◆ REQUIRED ACTION:
Which of the lines in the data mention the string "navigation"? List them all.

◆ DATA FOR ANALYSIS:
********

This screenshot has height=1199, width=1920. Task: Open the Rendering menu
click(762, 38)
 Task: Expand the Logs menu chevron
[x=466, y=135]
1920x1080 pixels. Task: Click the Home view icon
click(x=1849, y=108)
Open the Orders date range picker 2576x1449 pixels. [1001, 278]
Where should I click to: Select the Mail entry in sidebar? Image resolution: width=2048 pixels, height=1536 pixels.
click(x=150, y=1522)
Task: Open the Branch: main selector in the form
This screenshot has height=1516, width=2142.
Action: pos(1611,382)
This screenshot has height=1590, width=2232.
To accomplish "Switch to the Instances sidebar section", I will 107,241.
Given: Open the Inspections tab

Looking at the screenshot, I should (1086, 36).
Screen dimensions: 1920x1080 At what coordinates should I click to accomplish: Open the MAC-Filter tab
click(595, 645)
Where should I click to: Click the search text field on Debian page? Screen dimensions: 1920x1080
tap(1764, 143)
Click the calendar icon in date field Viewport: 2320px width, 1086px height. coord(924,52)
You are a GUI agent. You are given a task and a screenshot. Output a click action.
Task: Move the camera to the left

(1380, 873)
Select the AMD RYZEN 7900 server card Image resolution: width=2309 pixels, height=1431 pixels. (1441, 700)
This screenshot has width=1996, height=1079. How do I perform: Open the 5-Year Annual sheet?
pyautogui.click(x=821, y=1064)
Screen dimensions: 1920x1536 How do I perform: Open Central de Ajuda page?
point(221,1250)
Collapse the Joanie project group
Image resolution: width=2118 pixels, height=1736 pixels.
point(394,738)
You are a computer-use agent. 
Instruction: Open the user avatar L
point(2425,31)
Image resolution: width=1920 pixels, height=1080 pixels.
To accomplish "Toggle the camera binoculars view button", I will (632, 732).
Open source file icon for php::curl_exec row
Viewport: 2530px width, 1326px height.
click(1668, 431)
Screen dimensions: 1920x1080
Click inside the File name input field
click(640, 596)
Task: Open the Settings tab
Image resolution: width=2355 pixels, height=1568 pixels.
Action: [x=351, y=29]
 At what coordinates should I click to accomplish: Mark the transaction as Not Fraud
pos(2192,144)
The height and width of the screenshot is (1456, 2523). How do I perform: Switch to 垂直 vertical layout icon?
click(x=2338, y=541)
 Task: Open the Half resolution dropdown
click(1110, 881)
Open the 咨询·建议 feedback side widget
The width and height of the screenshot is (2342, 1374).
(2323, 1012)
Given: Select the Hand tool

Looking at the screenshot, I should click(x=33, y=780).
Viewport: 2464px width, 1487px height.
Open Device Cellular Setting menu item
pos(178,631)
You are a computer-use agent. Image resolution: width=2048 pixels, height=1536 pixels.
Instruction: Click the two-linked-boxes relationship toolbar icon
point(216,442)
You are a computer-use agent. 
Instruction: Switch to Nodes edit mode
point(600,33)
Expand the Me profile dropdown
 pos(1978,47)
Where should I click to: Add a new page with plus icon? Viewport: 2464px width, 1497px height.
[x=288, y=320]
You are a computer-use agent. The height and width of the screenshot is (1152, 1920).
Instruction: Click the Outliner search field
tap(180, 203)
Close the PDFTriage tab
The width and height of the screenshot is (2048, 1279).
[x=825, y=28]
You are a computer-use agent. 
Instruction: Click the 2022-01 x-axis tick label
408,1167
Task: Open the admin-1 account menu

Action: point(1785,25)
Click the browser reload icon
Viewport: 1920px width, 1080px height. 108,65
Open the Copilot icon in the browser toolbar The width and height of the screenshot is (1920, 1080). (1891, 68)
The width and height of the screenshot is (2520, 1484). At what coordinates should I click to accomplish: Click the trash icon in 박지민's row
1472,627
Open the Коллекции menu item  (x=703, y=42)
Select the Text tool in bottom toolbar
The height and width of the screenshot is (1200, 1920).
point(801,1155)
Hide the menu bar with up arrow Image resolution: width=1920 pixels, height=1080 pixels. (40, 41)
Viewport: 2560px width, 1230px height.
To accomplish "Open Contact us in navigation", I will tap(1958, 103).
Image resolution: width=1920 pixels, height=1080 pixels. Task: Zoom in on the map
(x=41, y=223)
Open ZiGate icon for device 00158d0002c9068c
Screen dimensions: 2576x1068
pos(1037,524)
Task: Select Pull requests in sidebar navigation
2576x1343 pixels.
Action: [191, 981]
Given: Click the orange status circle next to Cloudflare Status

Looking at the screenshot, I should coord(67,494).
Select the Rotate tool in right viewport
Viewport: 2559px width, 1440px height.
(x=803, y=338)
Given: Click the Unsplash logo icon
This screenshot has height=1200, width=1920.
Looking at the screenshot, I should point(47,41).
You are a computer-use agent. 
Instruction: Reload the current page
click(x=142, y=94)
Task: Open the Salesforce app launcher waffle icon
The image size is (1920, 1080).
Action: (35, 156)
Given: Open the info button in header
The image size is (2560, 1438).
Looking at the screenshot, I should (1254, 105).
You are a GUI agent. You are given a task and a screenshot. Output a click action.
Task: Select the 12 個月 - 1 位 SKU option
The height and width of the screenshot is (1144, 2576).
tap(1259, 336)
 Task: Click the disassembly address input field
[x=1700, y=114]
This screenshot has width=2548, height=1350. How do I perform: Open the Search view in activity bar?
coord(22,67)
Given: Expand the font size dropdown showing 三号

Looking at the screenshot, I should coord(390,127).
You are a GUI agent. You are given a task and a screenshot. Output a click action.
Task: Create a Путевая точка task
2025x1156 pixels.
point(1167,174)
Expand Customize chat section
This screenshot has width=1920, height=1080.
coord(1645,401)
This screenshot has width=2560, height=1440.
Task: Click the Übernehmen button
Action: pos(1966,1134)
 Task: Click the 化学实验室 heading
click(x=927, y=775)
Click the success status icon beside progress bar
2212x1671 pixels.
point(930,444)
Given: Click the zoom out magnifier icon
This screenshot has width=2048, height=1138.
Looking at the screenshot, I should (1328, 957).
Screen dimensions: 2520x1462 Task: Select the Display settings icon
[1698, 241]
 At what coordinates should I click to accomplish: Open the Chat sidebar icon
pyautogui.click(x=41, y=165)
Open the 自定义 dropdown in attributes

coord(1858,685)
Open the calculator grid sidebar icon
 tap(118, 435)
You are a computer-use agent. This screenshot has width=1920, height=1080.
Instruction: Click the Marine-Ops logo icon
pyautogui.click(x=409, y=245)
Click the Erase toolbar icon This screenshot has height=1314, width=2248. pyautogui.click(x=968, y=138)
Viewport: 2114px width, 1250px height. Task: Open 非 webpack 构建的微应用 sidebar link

********

◆ EXERCISE ANSWER:
To accomplish "Open Contact us in navigation", I will tap(1958, 103).
Task: Select Pull requests in sidebar navigation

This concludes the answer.